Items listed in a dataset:
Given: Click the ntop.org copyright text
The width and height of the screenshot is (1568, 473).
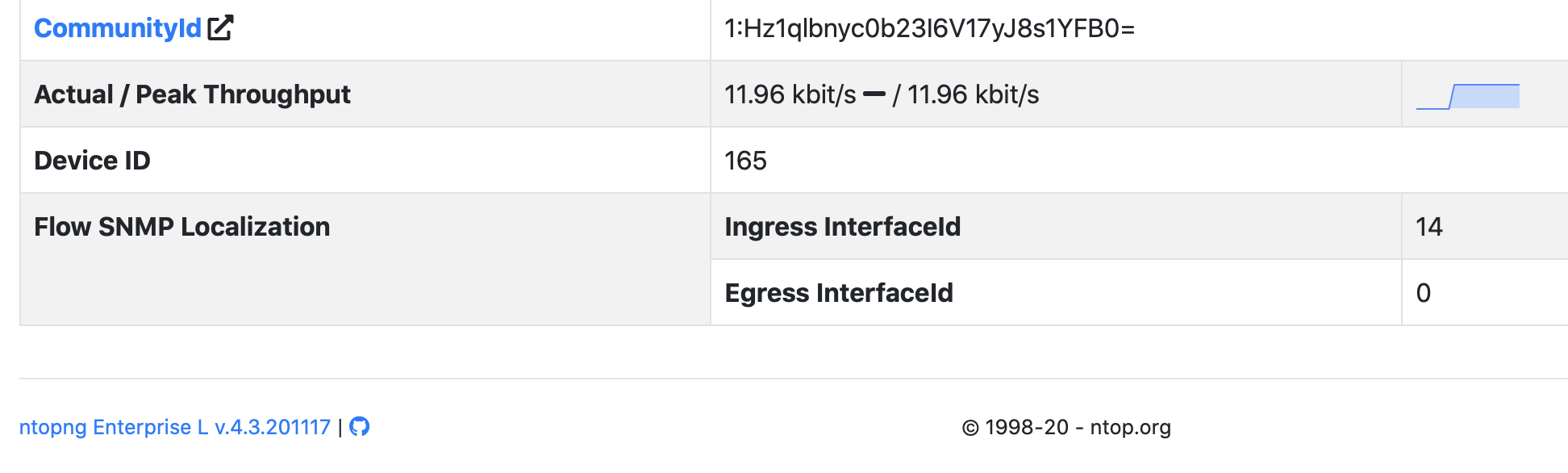Looking at the screenshot, I should (x=1066, y=427).
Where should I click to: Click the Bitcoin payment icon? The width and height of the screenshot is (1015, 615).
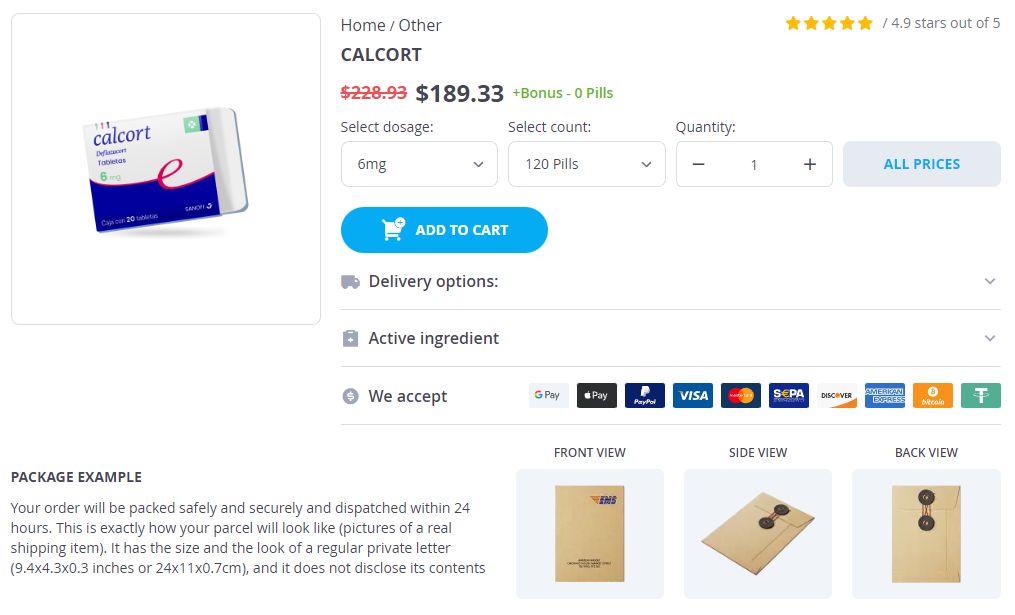933,395
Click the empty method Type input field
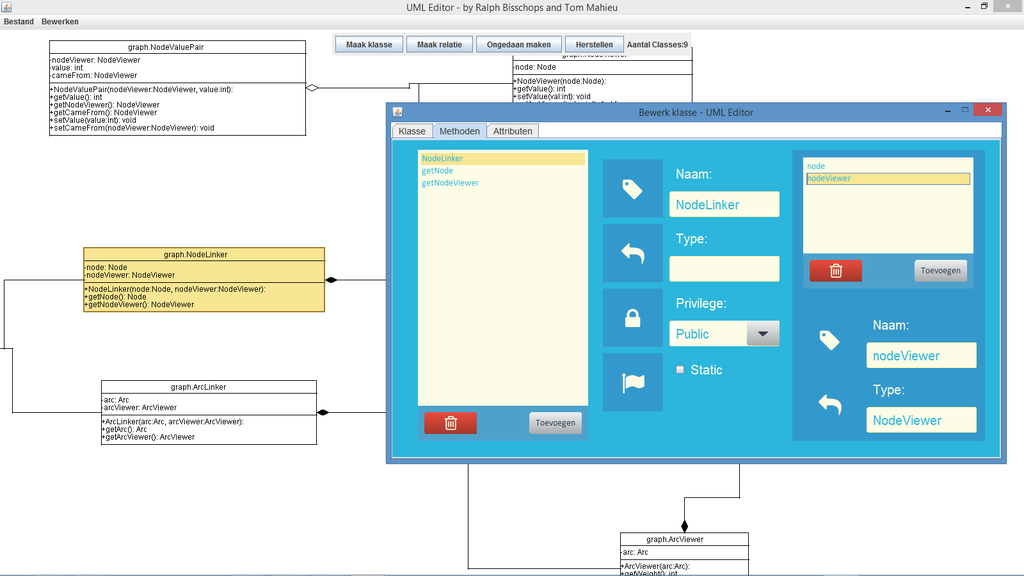 [x=724, y=268]

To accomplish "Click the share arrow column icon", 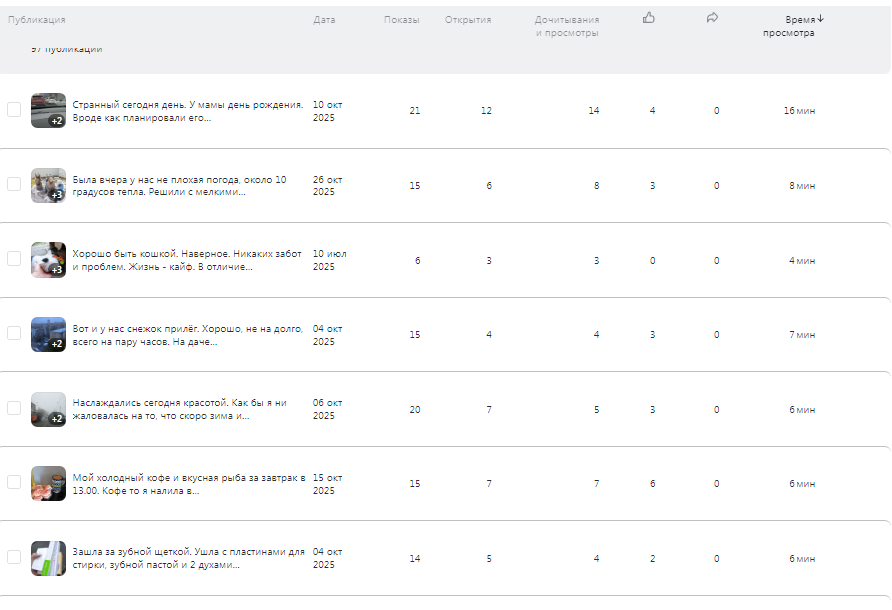I will pos(712,18).
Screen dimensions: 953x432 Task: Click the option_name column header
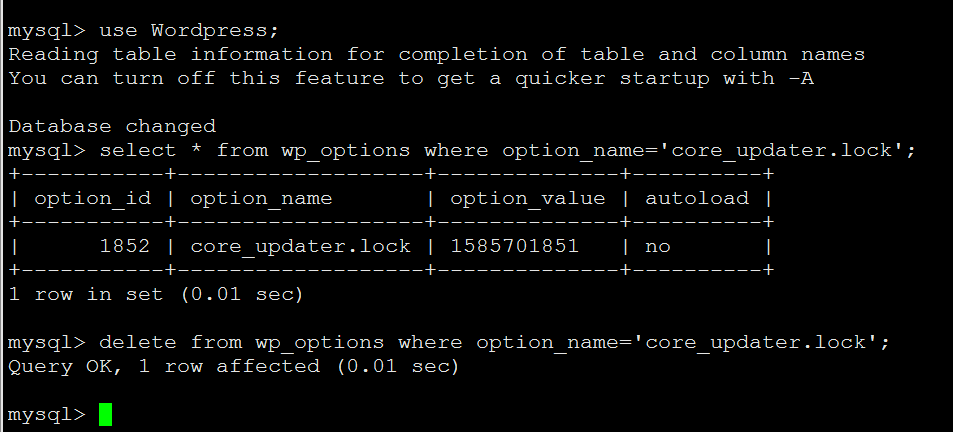[261, 199]
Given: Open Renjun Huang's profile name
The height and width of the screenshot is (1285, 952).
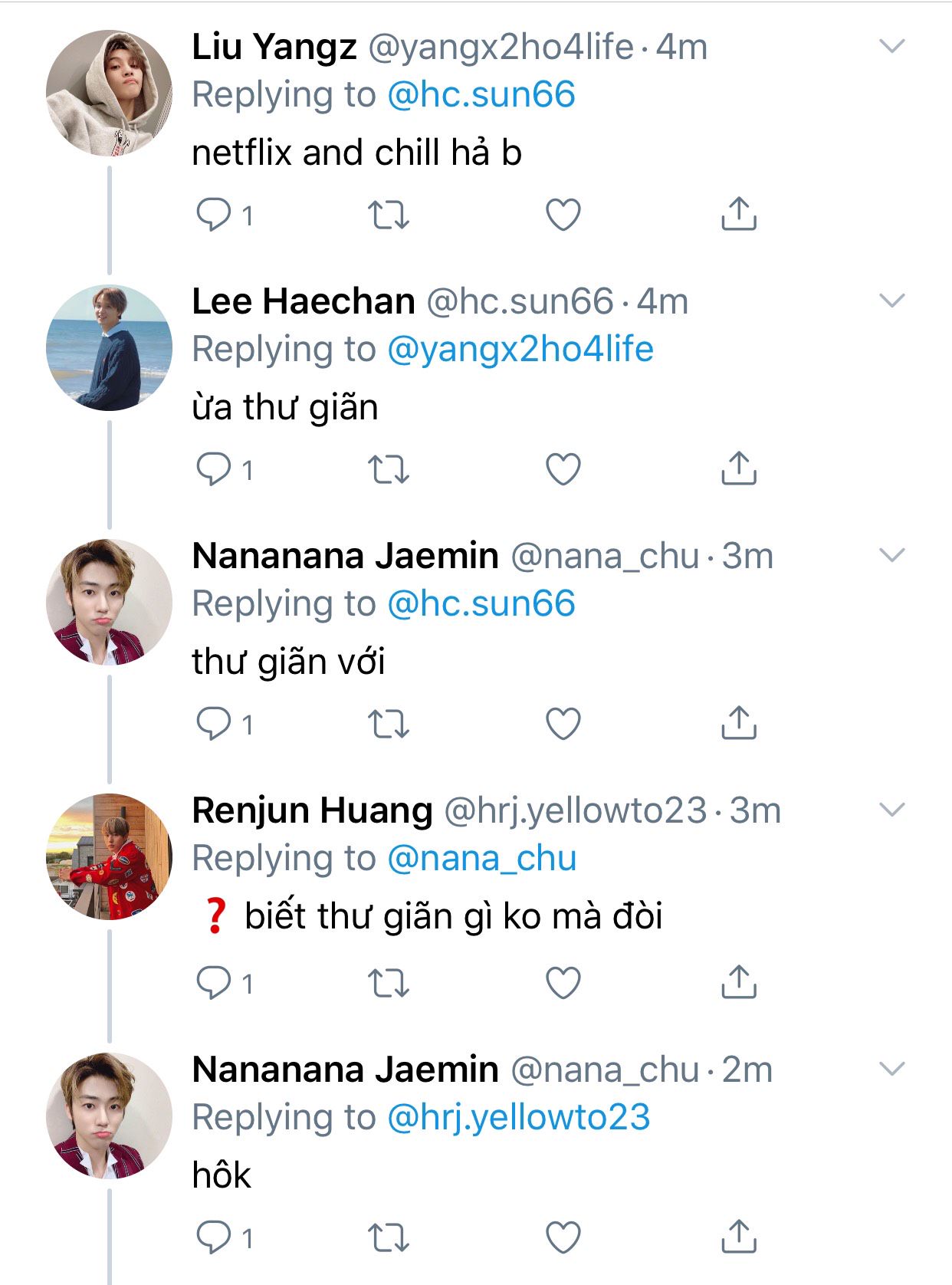Looking at the screenshot, I should (312, 810).
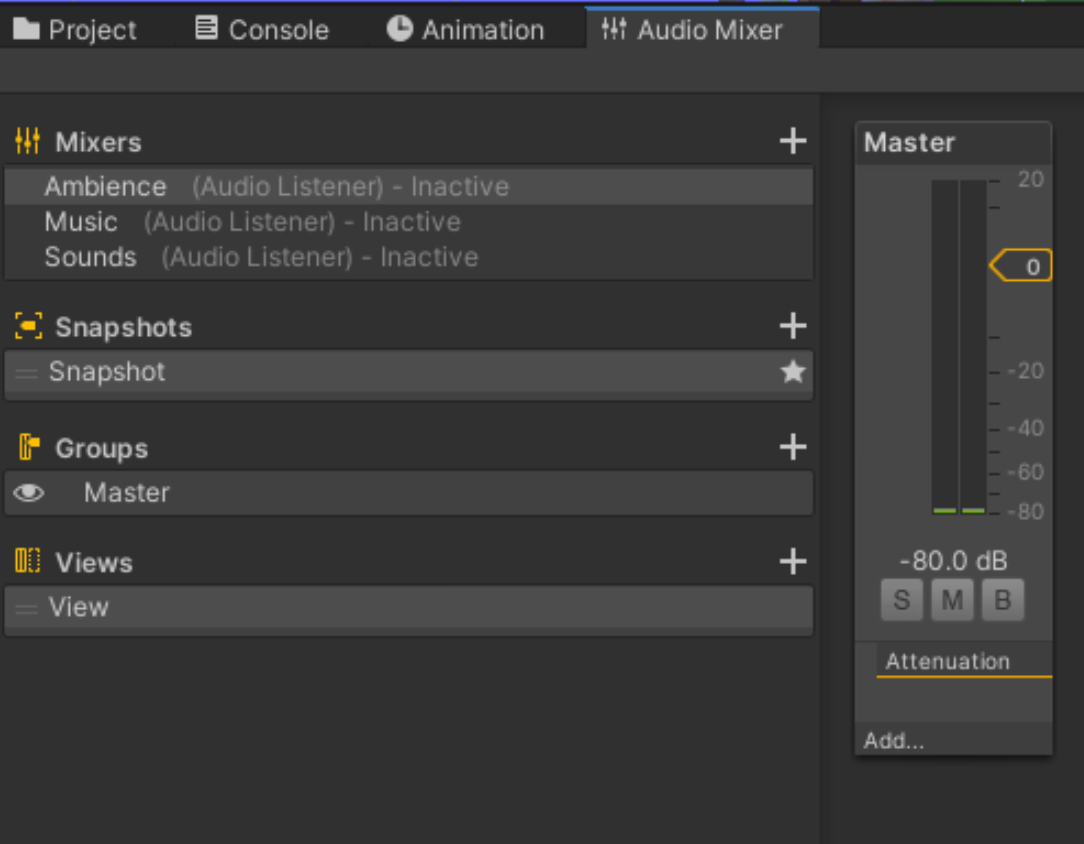Add a new view with plus icon
Image resolution: width=1084 pixels, height=844 pixels.
pyautogui.click(x=793, y=561)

Task description
Above are the records. Identify each line that contains the word "Given".

Written answer
Given: Click the ntop.org copyright text
Given: Open Renjun Huang's profile name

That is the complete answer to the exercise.